Author: 
M. Ashraf | Arab News
Publication Date: 
Sat, 2009-02-14 03:00

THIRUVANANTHAPURAM: The crisis in the Communist Party of India-Marxist (CPI-M) in its southern citadel deepened with small groups taking to the streets throughout Kerala hailing Chief Minister V.S. Achuthanandan’s stand against the tainted state party secretary Pinarayi Vijayan. Posters have sprouted everywhere with huge cutouts of the “crusader” against corruption within the party.
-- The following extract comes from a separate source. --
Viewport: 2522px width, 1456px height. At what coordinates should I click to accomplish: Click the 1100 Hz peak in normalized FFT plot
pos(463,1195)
To counter this, the CPI-M have started organizing local level marches and meetings vowing to protect Vijayan tainted by the Rs3.74bn SNC-Lavalin scam in which he is accused of illegally awarding a contract to the Canadian engineering and construction major while serving as the state’s power minister a decade back. Vijayan too launched a statewide Nava Kerala Yatra or the march to build a new Kerala, which entered the fourth day yesterday.

The party governed by democratic means is in utter confusion over how to go about the revolt by Achuthanandan, the senior-most politburo member who has rejected the party line on the corruption charges against his archrival.

The support to the one-man crusade of the party’s only surviving founder-leader in Kerala against a “corrupt leadership” is swelling at the grass-root level. Though the chief minister may just be playing his usual factional politics, the public perception is so heavily loaded against Vijayan, the “corrupt” party secretary that even he does not dare antagonize Achuthanandan any further.

“You cannot equate him with Somnath Chatterjee who is a traitor. Comrade V.S. (Achuthanandan) has done nothing like that,” Vijayan told reporters in Mukkam in Kozhikode district during the yatra that the chief minister has boycotted. He hastened to add that all party men are with his yatra. Chatterjee’s refusal to follow the party directive to vote against the federal United Progressive Alliance (UPA) government’s confidence motion on the Indo-US nuclear deal forced the party to oust him.

The CPI-M general secretary, Prakash Karat, who had put up a spirited defense of Vijayan against the Central Bureau of Investigation (CBI) move to prosecute him as the ninth accused, remains mum on Achuthanandan’s rejection of his theory of political vendetta.

The CPI-M suffered another setback with the former additional director general of police Upendra Verma rejecting its claim that the central government was using CBI to fix its leader after the state’s Vigilance and Anti-Corruption Bureau (VACB) absolved him. “We made a preliminary inquiry only. We haven’t started detailed investigation,” he told Manorama News, a regional television channel.

For Karat, the new development in his home state is a perfect Catch 22. He has to act swift and effectively to save the party and its government from the worst crisis as the elections are just three months away.

The CBI investigation was ordered by the Kerala High Court on a public interest litigation based on the Comptroller and Auditor General (CAG) report that revealed gross irregularities in awarding the contract to the Canadian firm to renovate and modernize three hydropower projects.